他们靠近那些伟大而宽阔的天空,使白人获得了他们最喜欢的颜色。 蓝色和白色随处可见;从扎染到建筑。 据说,这两种颜色的对比反映了白族和平和宽容的心灵的美丽和简单。
Back in Lijiang, the World Cultural Heritage Site that is Lijiang Old Town is the most important traditional habitat of the Naxi ethnic minority. Indeed, the majority of the 300,000-strong tribe live in Lijiang. There, the Naxi ancients created the “Dongba” script that dates back to the 7th century. It is now the only living hieroglyph in the world.
回到丽江,世界文化遗产丽江老城是纳西少数民族最重要的传统栖息地。 事实上,这个30万人的部落中的大多数都居住在丽江。 在那里,纳西古人创造了可以追溯到7世纪的“东巴”文字。 它现在是世界上唯一活着的象形文字。
Treading the cobblestones of the Old Town is the way to discover hidden delights, such as the museum that tells of the Ancient Tea Horse Road. With Myanmar and Bengal at one end, and Tibet and Sichuan Province at the other, Yunnan was the link along which Tibetan ponies were traded for Chinese tea in a practice dating back at least 1,000 years. Such sturdy horses were vital in China’s fighting of the warring nomads in the north.
踏上老城区的鹅卵石是发现隐藏乐趣的方式,例如讲述古代茶马路的博物馆。 一端是缅甸和孟加拉,另一端是西藏和四川省,云南是西藏小马与中国茶交易的纽带,这种做法可以追溯到至少1000年前。 如此健壮的马匹在中国北方交战游牧民族的斗争中至关重要。

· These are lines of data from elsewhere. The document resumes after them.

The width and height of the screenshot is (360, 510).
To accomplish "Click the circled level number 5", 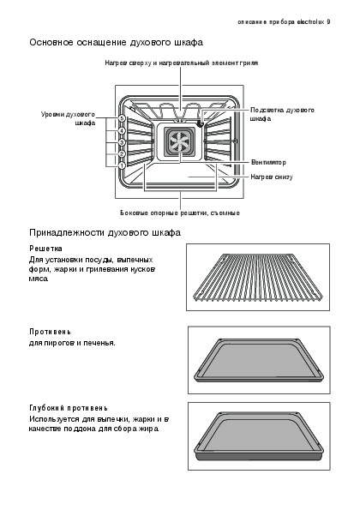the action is pyautogui.click(x=122, y=118).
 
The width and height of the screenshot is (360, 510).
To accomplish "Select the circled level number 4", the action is pyautogui.click(x=122, y=131).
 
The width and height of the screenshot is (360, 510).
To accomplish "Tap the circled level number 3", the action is pyautogui.click(x=122, y=142).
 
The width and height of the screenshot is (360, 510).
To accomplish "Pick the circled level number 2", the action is pyautogui.click(x=122, y=153).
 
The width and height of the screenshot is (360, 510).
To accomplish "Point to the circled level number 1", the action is pyautogui.click(x=122, y=165).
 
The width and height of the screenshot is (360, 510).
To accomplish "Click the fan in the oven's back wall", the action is pyautogui.click(x=179, y=142).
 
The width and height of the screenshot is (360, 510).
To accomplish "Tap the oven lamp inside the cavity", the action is pyautogui.click(x=200, y=123).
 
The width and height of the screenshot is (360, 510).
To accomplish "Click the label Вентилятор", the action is pyautogui.click(x=268, y=162).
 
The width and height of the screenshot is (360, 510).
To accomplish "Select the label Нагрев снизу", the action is pyautogui.click(x=272, y=177).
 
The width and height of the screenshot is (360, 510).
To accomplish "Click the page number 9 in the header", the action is pyautogui.click(x=328, y=22).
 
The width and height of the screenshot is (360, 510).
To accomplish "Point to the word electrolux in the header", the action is pyautogui.click(x=311, y=22).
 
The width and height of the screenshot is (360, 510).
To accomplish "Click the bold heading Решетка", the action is pyautogui.click(x=45, y=249).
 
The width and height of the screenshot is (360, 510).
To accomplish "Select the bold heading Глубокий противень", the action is pyautogui.click(x=69, y=408).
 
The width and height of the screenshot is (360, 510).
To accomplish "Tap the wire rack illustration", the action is pyautogui.click(x=257, y=277).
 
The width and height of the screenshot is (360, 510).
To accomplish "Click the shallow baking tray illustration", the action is pyautogui.click(x=259, y=360).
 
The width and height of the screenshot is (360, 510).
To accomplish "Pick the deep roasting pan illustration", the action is pyautogui.click(x=259, y=435).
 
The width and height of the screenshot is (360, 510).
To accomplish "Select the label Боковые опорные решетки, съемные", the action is pyautogui.click(x=180, y=213).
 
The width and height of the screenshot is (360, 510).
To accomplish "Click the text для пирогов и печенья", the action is pyautogui.click(x=72, y=343).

As a worthwhile break from the geographical monotony of China’s eastern China, the Trip to Yunnan was also standout for us as an underscoring of the vast diversity of the Chinese people.
作为对中国东部地理单调的一次值得突破,云南之行对我们来说也很突出,它凸显了中国人民的巨大多样性。
If you don’t like the cold, and don’t mind a few crowds, The Nanjinger recommends to visit Yunnan in April, May or October (avoiding holidays).
如果你不喜欢寒冷,也不介意人多,《南京人》建议在4月、5月或10月(避免节假日)访问云南。